Weaving a Global Neighborhood with Rick Steves is a documentary I produced in 1998 while working for the Evangelical Lutheran Church in America (ELCA). PBS travel host and best-selling guidebook author Rick Steves and ELCA colleague Kevin Jacobson and I visited Paupua New Guinea where Kevin served as an educator.
Weaving a Global Neighborhood with Rick Steves was used in ELCA congregations to help Lutherans understand the idea of global accompaniment. In the script, Rick and Kevin write,
“Less can be more. Here, in a culture (like Papua New Guinea) where material satisfaction is less elusive, there’s more time for God’s work and for just being human.

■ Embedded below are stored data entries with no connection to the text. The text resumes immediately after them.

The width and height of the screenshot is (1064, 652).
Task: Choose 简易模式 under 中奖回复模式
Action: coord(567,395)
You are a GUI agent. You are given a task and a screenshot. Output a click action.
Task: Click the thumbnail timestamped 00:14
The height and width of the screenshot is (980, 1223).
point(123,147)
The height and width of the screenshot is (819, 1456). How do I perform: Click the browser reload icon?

This road may be bumpy, but then there’s more to life than increasing its speed.
While production in the USA has doubled in a generation, we work more than ever, need two incomes in a family to “make ends meet,” and are swimming in stress. Ours is a land where the hottest things in real estate are prisons for the poor and gated communities for the rich.”

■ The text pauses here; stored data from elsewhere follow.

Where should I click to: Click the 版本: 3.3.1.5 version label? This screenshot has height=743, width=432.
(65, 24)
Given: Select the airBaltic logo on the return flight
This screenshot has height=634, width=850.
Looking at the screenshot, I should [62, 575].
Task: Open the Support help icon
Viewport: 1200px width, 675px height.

After eating with new friends in PNG, I’m reminded that those of us who use spoons and forks don’t have all the answers. Here in PNG, people paint their faces differently then we do. And they know it. The world is not a pyramid with the USA on top and everyone else trying to get there. Papua New Guineans may go to the United States to study or visit congregations but they wouldn’t swap passports with us. Our world is diverse and it will stay that way. It’s a family — but a multicolored and multifaceted family.